Frente a esto, el gobierno optó por cuidar reservas a través de severas restricciones para acceder a la compra de dólares. Y si bien se detuvo bruscamente la fuga de capitales, como era de esperar se edificó un mercado paralelo con efectos doblemente perniciosos. Una alteración negativa de la balanza de pagos por el déficit de la cuenta turismo y principalmente una mecanismo de presión política y desestabilización de las expectativas a partir de las oscilaciones del llamado dólar blue.
Por supuesto que no estamos dispuestos a navegar en el mar de la ingenuidad. Los jerarcas del poder económico detestan al kirchnerismo, y han buscado siempre la manera de desgastarlo, al punto de que puedan utilizar esta ardua coyuntura para intentar maniobras de alteración institucional. Lo que responsablemente hay que preguntarse es por qué en este momento encuentran terreno fértil para su despliegue conspirativo; lo que requiere una visión autocrítica que permita corregir falencias a futuro y que la palabra de los funcionarios recupere confiabilidad en la opinión pública. Puntualmente, si se logra, como es de esperar, que las principales variables económicas se reordenen (con una devaluación eficaz donde lo recuperado en competitividad no se malogre por una espiral inflacionaria), es fundamental no recaer en los cuellos de botella que desembocaron en esto.
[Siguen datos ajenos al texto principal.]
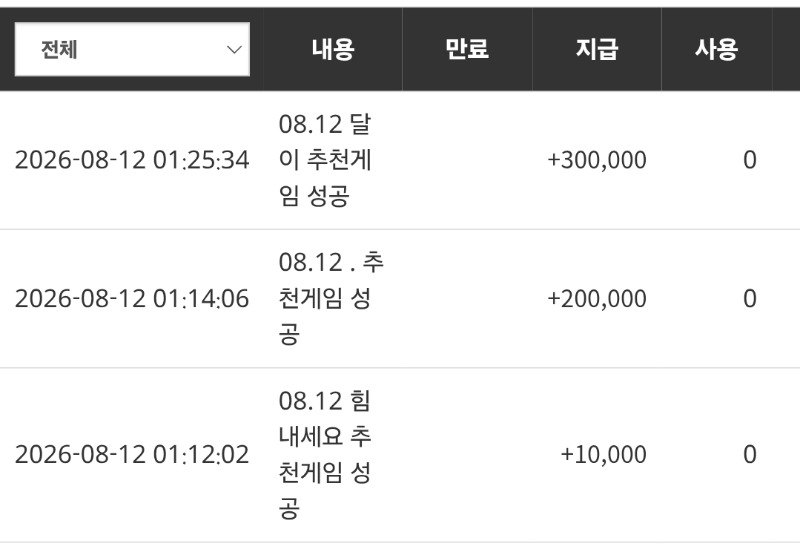Click the dropdown chevron arrow icon
Image resolution: width=800 pixels, height=555 pixels.
coord(234,49)
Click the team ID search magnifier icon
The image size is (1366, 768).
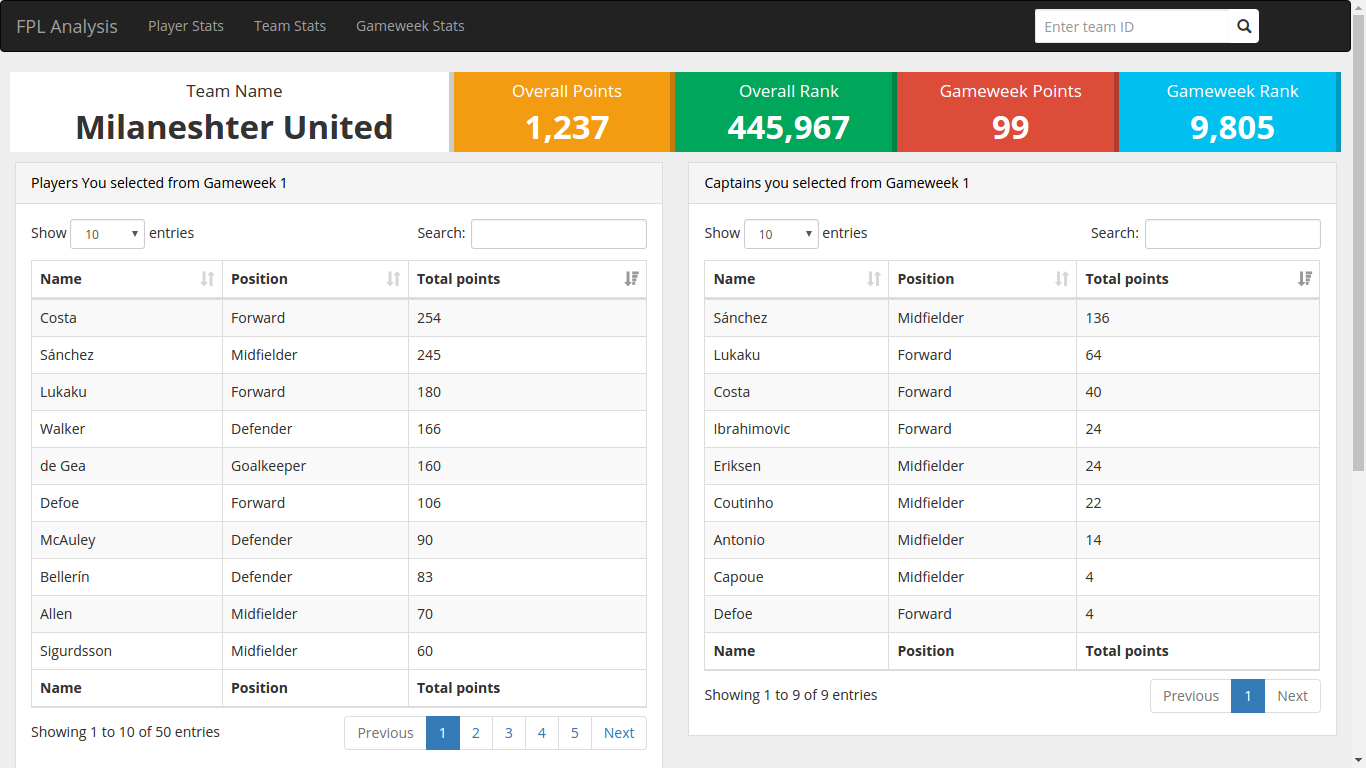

Los tiempos que hoy nos afectan requieren firmeza y templanza. Los que formamos parte de este proceso político debemos apuntalar la autoridad de la Presidenta votada por el 54 por ciento de los argentinos, la oposición moverse en el terreno de la crítica seria y prudente, los actores económicos evitar el egoísmo sectorial tendencialmente autodestructivo, los sindicatos conservar criterio histórico para que no se desmadren las inminentes paritarias y el gobierno nacional detener maniobras especulativas, mantener en aceptable equilibrio la cuestión monetaria, fiscal y cambiaria, lanzar medidas sociales de emergencia para paliar los efectos más nocivos de la devaluación (como el aumento de la Asignación Universal por Hijo) y por qué no, avanzar en el control estatal del comercio de granos, para evitar que algunos forajidos afecten como siempre la salud de la República.